Primaire de gauche : une victoire à la Pyrrhus pour Benoit Hamon

C’est donc Benoit Hamon qui défendra les couleurs socialistes à la Présidentielle, après une nette victoire sur Manuel Valls au second tour de la primaire. Une victoire qui pose cependant la question des alliances en vue des prochaines échéances électorales.

La courbe ne s’est pas inversée. Sans surprise, Benoît Hamon a remporté, dimanche soir, le deuxième tour de la primaire du Parti socialiste et de ses alliés avec 58,71% contre 41,29% pour Manuel Valls. Le député des Yvelines arrive en tête dans 93 départements en France métropolitaine et en outre-mer, selon les résultats encore partiels ( 97,63% du total des bureaux de vote, soit 2.016 226 votants.), publiés par la Haute Autorité, lundi 30 janvier.

Malgré les appels de Manuel Valls à un sursaut à la suite du 1er tour, l’ancien Premier ministre n’a donc pas réussi à inverser la tendance. La hausse de participation escomptée par lui est certes là, la barre des 2 millions de votants ayant été franchie (contre 1,6 mil. au 1er tour), mais cette hausse a au final profité à Benoît Hamon. Selon une étude OpinionWay réalisée dimanche, les reports de voix ont en outre largement profité à ce dernier. Quelque 72%  des personnes ayant voté pour Arnaud Montebourg, ont ainsi reporté leur voix sur le député des Yvelines.

Un report massif du vote des « jeunes » et des « ouvriers »

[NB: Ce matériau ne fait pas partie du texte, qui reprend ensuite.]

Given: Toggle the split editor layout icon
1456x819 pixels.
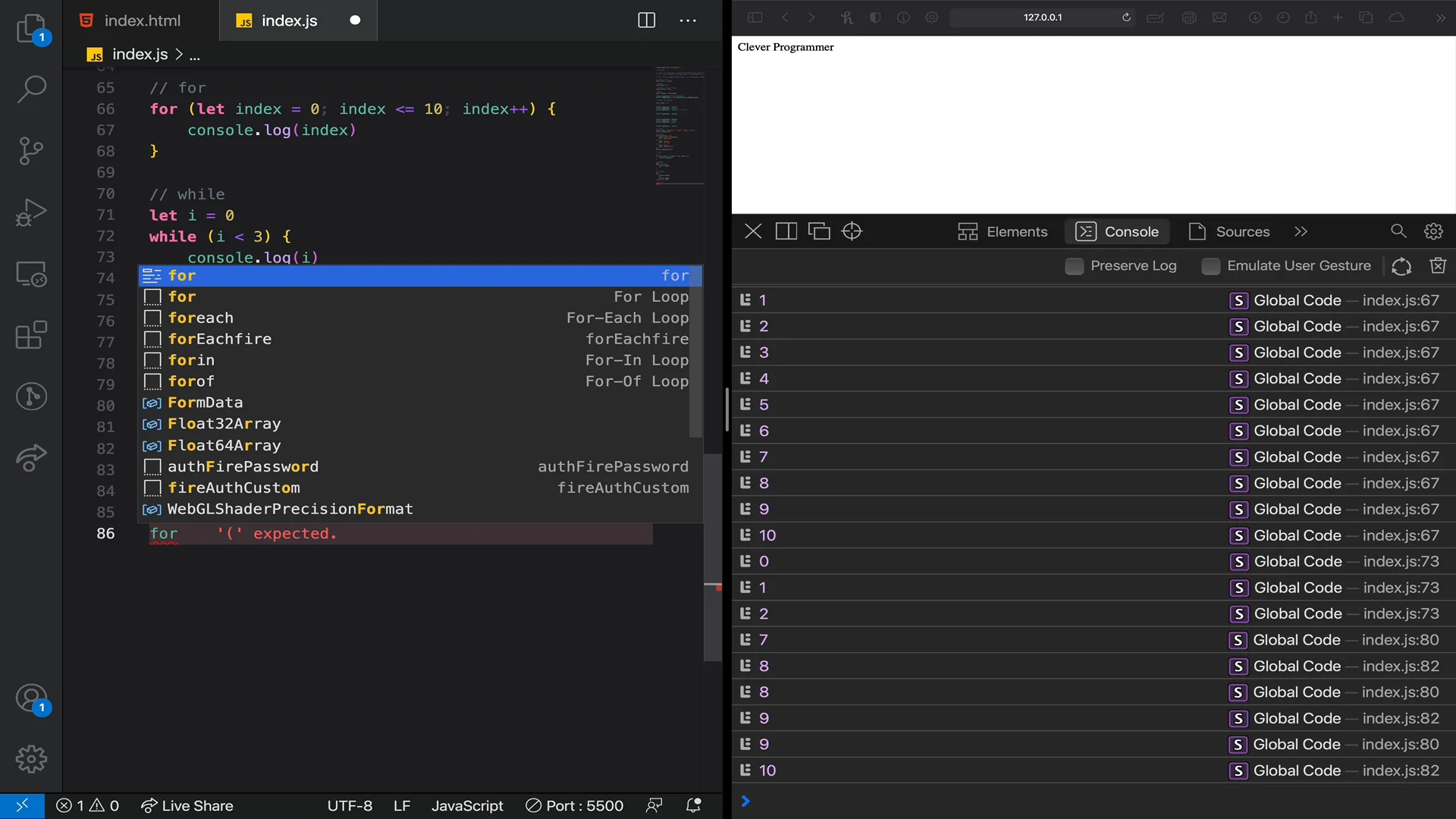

Est ce la proposition du chantre de » la gauche, de la Gauche », d’instaurer un revenu universel pour les 18-25 ans, sans condition de ressources, qui a fait pencher la balance ? Quelque 69% des 18-34 ans ont voté pour Benoit Hamon, contre 31% pour Manuel Valls. De même, la catégorie socio professionnelle des ouvriers  (69%), tout comme les employés dans une plus faible mesure  (62%), a largement plébiscité ce dernier lors de ce deuxième tour de la primaire de la gauche.

Plus généralement, Benoit Hamon bénéficie du report de la majorité des voix des candidats du premier tour, à l’exception de François de Rugy, représentant des Verts à la primaire de la gauche. 60% des voix de ce dernier se sont reportés en direction de Manuel Valls.

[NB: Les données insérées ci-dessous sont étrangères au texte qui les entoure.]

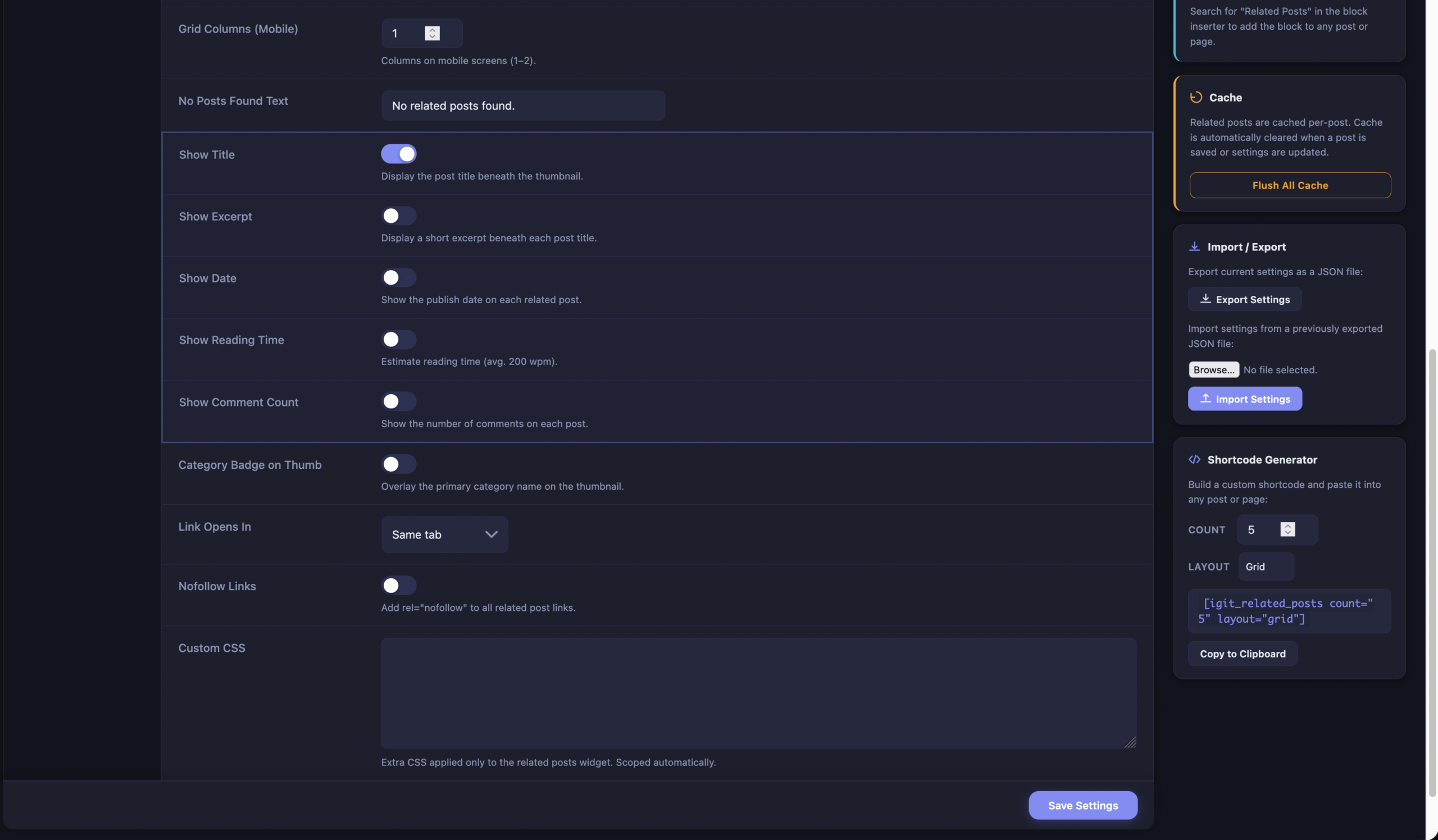The image size is (1438, 840).
Task: Open the Layout selector showing Grid
Action: click(1266, 567)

Une victoire sous fond d’alliances

Si la performance de Benoit Hamon est indéniable, reste qu’il va devoir nouer les bonnes alliances pour « transformer l’essai » au 1er tour de l’élection présidentielle. Sans rassemblement, sa victoire restera en effet hors d’atteinte. Comme il l’avait annoncé, il a proposé ce lundi à Yannick Jadot et Jean Luc Mélenchon, de « construire ensemble une majorité gouvernementale cohérente et durable« . Reste que cette main tendue proposée par le vainqueur de la primaire dès avant le second tour de la primaire, a jusque là été refusée par les deux candidats. En réponse à la demande qui lui est faite, le Vert Yannick Jadot vient toutefois d’indiquer, que si  la porte des discussions n’est pas fermée, il exige d’Hamon qu’il rompe d’abord avec Solférino.

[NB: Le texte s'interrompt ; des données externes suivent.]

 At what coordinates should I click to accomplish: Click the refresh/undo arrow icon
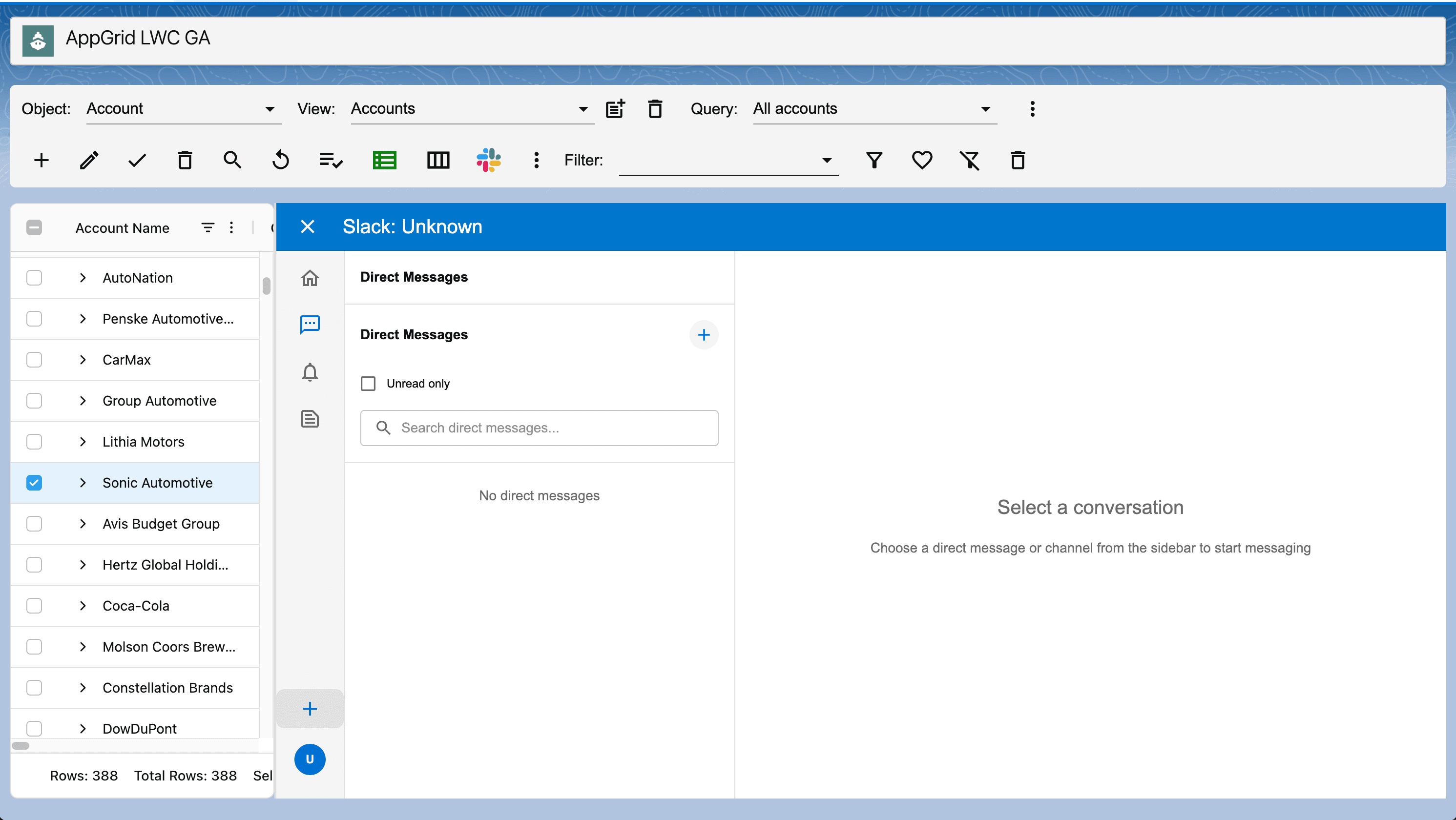tap(280, 161)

Autre risque et non des moindres, Benoit Hamon va devoir rassembler un parti qui n’a jamais été aussi divisé entre son aile gauche et les tenants d’une ligne plus social-libérale. Au PS, de nombreuses voix agitent le spectre d’un exode de parlementaires du PS chez Emmanuel Macron. D’ores et déjà, Alain Calmette, député socialiste du Cantal, a annoncé « qu’au vu des résultats de la primaire » il s’engageait au côté du fondateur du mouvement En Marche.